To begin with, let's take a look at the Falling Wedge. This chart pattern is similar in appearance to the symmetrical triangle, in that it has two lines converging towards the apex. Unlike the symmetrical triangle however, falling wedge patterns have both trend lines descending.
In above chart we see both support and resistance lines converging toward each other. You will also notice that as the price action moves further into the wedge, the range of price movement between support and resistance is constantly reduced.
As the constriction takes hold, it no longer becomes profitable for directional traders to enter directional positions within this pattern.
Another typical feature of wedge chart patterns is, that the further the price action drives into the apex, the more the trading volume for the stock will begin to decline. Before this happens however, it's not uncommon to have previously identified the price action as a channel.
A good channel pattern can be traded both upwards and downwards but as the saying goes "all good things must come to an end". If you're well into the channel - and particularly if it has formed 5 or more 'waves' in true Elliott Wave fashion, then you may notice that the peaks and troughs are now converging together.
This is a warning sign that at some point in the near future, the channel will either continue, or more likely, break down.
When we have a falling wedge chart pattern, the falls of the share price when bouncing off the upper trend line will offer better option trading opportunities for a while because they are in harmony with the overall trend, while the upward price action will see increasingly less probability of success because the overall momentum of the price action is still downwards.
Looking at the image above, you'll notice the trading area indicated by red dots will typically have higher volume and consequently, trading put options or short selling will be more profitable.

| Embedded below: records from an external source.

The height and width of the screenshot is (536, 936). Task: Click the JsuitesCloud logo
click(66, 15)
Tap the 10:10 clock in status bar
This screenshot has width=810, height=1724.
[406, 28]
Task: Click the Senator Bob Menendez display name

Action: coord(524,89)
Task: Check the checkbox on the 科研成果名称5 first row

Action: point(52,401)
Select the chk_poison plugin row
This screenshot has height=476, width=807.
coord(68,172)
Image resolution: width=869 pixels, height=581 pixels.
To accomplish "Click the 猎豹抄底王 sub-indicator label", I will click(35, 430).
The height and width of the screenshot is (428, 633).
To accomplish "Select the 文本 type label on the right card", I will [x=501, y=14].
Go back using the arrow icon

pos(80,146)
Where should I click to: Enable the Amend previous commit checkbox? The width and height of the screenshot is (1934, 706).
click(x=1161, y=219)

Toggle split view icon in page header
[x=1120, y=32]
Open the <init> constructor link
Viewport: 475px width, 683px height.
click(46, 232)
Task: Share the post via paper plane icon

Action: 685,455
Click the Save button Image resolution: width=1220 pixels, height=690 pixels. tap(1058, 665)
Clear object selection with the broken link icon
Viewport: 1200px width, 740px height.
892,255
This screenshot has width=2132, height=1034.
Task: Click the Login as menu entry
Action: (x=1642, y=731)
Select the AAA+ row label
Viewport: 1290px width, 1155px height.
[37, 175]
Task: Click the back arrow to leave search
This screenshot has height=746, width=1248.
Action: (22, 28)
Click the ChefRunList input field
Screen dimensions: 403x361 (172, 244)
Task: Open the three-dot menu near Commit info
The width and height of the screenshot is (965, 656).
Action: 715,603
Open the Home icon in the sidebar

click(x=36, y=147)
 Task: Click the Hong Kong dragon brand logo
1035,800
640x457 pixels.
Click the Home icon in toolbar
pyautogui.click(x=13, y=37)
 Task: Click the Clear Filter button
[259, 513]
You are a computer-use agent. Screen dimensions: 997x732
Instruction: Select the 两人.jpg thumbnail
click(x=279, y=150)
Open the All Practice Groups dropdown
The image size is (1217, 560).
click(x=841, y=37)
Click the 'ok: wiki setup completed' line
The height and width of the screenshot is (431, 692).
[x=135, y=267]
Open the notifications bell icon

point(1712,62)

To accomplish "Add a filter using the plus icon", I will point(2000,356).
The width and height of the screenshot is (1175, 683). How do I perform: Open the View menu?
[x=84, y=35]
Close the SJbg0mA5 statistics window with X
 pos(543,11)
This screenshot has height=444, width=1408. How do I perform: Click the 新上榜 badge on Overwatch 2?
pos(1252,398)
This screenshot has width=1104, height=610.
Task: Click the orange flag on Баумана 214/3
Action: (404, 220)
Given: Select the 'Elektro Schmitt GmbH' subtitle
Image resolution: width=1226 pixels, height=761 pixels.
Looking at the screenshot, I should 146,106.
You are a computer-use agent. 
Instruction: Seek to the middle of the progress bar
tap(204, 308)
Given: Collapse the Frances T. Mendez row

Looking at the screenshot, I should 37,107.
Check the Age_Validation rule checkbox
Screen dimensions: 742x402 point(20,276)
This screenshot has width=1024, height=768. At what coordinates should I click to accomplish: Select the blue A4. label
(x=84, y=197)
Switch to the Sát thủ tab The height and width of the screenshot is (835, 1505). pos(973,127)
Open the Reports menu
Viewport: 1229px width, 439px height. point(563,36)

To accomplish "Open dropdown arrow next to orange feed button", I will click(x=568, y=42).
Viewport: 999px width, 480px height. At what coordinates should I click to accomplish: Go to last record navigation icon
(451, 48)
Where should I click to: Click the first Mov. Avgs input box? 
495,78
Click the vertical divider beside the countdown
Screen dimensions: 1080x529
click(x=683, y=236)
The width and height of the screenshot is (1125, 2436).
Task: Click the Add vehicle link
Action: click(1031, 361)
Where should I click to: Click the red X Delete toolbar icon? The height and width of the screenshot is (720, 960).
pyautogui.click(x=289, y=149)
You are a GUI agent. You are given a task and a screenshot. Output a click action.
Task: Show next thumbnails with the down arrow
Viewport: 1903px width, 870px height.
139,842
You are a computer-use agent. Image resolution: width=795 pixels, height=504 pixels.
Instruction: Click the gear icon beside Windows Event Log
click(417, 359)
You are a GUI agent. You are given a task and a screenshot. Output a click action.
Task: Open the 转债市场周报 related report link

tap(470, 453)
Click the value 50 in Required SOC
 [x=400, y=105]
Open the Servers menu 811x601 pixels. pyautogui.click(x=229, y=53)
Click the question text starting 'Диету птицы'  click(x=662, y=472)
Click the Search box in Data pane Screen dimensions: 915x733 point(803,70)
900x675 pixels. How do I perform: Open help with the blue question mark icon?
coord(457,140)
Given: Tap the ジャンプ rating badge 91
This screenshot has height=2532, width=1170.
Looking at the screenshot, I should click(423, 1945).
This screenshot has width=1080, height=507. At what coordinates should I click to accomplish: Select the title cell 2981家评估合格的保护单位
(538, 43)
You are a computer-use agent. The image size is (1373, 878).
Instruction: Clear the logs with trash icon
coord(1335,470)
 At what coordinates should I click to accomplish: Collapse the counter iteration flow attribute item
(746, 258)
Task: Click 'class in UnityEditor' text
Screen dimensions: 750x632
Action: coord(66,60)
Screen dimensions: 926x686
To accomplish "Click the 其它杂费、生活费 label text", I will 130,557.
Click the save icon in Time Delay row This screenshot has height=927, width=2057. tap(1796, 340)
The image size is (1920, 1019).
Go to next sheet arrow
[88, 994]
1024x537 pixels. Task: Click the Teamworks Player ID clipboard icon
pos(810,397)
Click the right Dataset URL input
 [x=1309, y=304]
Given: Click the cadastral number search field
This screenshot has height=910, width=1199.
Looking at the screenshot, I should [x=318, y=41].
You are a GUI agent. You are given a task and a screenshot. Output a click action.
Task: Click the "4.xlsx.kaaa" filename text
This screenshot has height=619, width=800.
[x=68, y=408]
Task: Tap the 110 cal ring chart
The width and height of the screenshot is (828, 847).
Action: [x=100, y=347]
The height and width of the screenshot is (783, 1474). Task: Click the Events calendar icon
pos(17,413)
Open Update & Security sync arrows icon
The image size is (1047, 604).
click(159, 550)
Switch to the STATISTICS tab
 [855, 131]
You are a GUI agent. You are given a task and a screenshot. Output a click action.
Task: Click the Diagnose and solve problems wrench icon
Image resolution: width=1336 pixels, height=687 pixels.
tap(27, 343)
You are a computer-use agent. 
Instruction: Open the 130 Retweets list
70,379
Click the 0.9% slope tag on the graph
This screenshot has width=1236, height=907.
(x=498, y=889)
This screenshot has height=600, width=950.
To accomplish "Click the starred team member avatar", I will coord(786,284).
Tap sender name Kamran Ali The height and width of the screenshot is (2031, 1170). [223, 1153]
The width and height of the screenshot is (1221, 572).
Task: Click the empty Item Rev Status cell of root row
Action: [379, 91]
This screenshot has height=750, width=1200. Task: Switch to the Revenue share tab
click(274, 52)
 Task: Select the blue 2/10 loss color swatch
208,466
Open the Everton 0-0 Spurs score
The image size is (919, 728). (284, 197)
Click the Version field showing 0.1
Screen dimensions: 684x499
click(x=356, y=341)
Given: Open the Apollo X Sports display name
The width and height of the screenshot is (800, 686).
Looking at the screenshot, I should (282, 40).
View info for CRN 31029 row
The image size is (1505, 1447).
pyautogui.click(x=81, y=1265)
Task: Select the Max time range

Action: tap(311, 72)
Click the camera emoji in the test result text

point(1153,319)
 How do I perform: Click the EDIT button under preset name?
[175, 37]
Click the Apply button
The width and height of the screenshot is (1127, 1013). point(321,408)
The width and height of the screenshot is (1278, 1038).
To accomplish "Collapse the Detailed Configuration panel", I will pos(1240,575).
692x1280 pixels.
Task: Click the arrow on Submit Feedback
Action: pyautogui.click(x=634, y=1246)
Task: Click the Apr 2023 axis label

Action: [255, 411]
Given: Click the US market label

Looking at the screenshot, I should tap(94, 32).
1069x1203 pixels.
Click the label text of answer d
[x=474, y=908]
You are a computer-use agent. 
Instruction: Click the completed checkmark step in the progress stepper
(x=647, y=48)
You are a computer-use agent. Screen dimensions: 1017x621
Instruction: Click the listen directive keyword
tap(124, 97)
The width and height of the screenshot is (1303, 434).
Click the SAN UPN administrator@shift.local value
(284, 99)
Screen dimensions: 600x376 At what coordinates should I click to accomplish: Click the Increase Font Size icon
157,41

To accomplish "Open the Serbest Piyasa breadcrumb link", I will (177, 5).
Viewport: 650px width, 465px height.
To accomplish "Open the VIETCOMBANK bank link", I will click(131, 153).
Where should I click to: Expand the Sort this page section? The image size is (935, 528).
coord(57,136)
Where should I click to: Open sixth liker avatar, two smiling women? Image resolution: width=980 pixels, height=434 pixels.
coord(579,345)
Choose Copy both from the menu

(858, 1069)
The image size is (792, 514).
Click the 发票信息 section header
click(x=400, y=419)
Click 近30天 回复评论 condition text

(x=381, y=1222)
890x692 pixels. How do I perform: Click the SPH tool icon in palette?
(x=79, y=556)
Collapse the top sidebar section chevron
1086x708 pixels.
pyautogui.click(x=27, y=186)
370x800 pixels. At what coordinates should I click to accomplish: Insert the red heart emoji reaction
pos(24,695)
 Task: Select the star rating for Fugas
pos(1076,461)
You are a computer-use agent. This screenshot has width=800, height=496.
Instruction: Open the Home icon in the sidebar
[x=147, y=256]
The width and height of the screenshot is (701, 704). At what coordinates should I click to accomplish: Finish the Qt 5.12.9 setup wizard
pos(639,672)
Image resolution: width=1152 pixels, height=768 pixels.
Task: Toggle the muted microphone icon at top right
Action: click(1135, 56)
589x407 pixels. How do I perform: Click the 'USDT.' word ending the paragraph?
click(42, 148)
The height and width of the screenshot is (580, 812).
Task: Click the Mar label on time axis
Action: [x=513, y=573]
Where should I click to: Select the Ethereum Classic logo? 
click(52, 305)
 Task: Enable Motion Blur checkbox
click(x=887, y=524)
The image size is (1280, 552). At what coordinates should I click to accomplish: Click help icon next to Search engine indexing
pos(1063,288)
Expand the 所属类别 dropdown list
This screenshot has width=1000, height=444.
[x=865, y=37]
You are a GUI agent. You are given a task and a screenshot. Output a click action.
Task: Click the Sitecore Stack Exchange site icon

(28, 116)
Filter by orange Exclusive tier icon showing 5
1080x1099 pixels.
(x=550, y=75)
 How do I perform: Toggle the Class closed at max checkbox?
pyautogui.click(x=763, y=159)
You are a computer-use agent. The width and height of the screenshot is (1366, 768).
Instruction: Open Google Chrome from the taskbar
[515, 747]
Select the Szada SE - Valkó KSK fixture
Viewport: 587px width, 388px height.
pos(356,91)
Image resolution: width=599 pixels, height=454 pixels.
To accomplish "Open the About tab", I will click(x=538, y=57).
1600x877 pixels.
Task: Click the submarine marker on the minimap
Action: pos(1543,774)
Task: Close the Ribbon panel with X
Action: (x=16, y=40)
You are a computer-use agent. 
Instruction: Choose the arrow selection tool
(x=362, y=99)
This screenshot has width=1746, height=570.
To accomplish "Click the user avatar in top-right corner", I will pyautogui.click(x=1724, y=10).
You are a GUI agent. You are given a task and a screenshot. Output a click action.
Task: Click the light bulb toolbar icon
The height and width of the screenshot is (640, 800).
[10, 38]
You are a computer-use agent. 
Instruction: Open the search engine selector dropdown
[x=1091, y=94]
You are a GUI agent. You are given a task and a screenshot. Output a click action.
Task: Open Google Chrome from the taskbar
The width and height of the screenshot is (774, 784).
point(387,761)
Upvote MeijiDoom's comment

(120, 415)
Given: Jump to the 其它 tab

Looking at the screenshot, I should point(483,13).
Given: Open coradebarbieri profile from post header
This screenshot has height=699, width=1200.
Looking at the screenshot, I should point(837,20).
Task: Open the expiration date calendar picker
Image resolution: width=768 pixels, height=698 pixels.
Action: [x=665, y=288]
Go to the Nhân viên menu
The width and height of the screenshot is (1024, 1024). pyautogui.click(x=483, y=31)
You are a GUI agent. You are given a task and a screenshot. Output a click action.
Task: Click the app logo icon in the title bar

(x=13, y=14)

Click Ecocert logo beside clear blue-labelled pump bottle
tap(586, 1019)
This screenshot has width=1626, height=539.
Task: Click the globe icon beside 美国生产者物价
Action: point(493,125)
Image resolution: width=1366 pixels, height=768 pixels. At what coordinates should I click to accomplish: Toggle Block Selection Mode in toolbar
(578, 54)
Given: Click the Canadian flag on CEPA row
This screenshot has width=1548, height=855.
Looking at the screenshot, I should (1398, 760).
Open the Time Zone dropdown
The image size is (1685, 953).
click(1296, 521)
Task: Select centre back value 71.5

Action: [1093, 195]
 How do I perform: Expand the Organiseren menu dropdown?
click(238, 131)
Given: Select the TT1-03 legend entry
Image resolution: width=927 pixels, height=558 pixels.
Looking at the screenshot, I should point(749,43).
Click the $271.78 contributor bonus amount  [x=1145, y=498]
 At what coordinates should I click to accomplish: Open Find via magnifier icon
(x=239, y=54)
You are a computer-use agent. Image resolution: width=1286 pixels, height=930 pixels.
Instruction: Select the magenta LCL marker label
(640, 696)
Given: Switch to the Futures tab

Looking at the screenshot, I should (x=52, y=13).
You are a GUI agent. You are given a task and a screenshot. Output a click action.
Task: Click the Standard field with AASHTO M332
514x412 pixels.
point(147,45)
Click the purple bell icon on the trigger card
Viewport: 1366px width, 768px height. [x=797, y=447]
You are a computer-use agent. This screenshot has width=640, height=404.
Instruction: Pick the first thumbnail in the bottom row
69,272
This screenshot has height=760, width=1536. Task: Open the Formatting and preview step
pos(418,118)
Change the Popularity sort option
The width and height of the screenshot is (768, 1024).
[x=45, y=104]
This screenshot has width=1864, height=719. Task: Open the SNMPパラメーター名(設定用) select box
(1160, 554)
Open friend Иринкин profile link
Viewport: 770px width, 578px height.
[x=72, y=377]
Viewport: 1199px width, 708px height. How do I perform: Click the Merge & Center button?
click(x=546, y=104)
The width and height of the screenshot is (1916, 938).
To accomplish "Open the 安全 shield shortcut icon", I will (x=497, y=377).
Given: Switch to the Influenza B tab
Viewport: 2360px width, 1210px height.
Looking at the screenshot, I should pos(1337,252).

Trading in the opposite direction, indicated by the green dots, will usually have a reduced level of volume. This is primarily due to the well known fact that a falling share price will have less volume on the pull backs and more on the runs.
The only time you are likely to notice an increase in volume for the upward price action, is when a breakout is in preparation. Falling wedge patterns have a habit of breaking out in an upwards direction and increased volume on the up-swings is our warning signal.
It has been put this way: "A wedge has a habit of breaking out towards the steeper side". When examining this statement it is apparent that the "steeper side" for a falling wedge chart pattern is the upper side, or resistance line. In our first image above, the price action did exactly that - it broke out to the upside.
When a valid breakout occurs you will see an increase in volume and this provides reassurance that it stands a chance of continuing in the short term. This brings us to the behavior of the wedge pattern when it does decide to break out. A wedge does have the tendency of re-testing the line it has just breached prior to going for a run.
Please remember that "tendency" does not mean "every time". So if you only try to trade wedges after the retest, you may miss some moves. Nevertheless, this is a more conservative trading style. It is true that some money will be "left on the table" but entering after the re-test increases the odds of success more than simply entering on the breach.
Another point worth noting is that the wedge chart pattern will usually reverse the direction of the trend. With a falling wedge, the trend has changed once the price action has been breached and closed above the level of the last peak.
If you're trading the re-test, make sure that this trough is also higher than the final trough before the breach, so that you now have a higher low and a higher high. This is your first sign of the new trend and is illustrated in the image below.
Is it possible to calculate a price profit target once a breakout from the wedge has occurred? Yes, it is possible and it is as simple as calculating the distance between the first opposite touch within the wedge and the opposite trend line. Once calculated, you simply place it on the breakout point, as illustrated in the image below.
Looking at the illustration, we can see that the breakout almost made the target. Another thing to note, is that this target can become another point of resistance and force the price action back down if the move was too weak.
In our illustrations above this is exactly what happened until the stock managed to gain enough strength, following the re-test, to break up through the resistance level.
It needs to be understood that measuring the potential price target is just that - the "potential" and is not absolute.
There a many similarities between the rising wedge and the falling wedge chart patterns. Both patterns have resistance and support lines which converge towards the apex.
As with the falling wedge, it is just as possible to calculate the potential price target following a breakout - and like any wedge, it may re-test the breached line prior to continuing the reversal.
In our sample chart above, we can see that the price action broke out across the steeper line. With this knowledge, we can closely follow a stock once it has move into a wedge pattern and is being squeezed together. We just wait for the breach and jump on board for the winning side.
An important point for options traders to remember is, that the potential price target is exactly that, so don't be tempted to buy out-of-the-money option contracts simply because the price target is around that level. This form of trading could take you out very quickly should the stock turn and not reach the target.